Carillon restoration at St. John's - Rector's Rambling for July 31, 2022
We have real bells, and an electronic carillon. Over the chapel entrance on the freeway side of the building we have our original bell, cast in 1859 (the year the building opened). In 2001 it was taken down and a new rope-wheel installed, which was designed by former parishioner Paul Erlandson, and fabricated at the shop owned by Bruce Burton. In the belltower there is also a bell, a very large one. That one is dated 1861 and has two ways to be rung. It can swing and be struck. The swing is the more common way to ring it, pulling a rope and letting it go to let the bell swing back and forth as the interior hammer hits each side. The tolling rope strikes the bell with each pull and is used at funerals and other somber occasions. Both ropes are located on the 3rd floor of the belltower, the bell being located on the 5th floor.
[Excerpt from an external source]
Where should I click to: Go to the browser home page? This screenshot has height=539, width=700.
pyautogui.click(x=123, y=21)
In the 1980s the parish purchased an electronic carillon. This includes 4 large speakers in the belltower, and a smaller one facing into the church from the back, that broadcasts the sound of bells. The original unit, including a Digital Audio Tape player (when was the last time you saw something like that?) that played hymns. The last few years the old unit was lovingly cared for by the late Chris Sayers, long after the company stopped supporting that type of unit, and parts became unavailable. Summer of 2021 it stopped functioning at all.
The new unit is a state of the art digital device which will be programmed to play the Westminster Chimes (ringing every 15 minutes), the Angelus prayer ring sequence at Noon and 6 PM, and hymns appropriate to the season.
Plans are in the works to have a dedication ‘concert’ of hymns on an evening at the end of the summer where we will welcome our neighbors to our garden to enjoy the new instrument.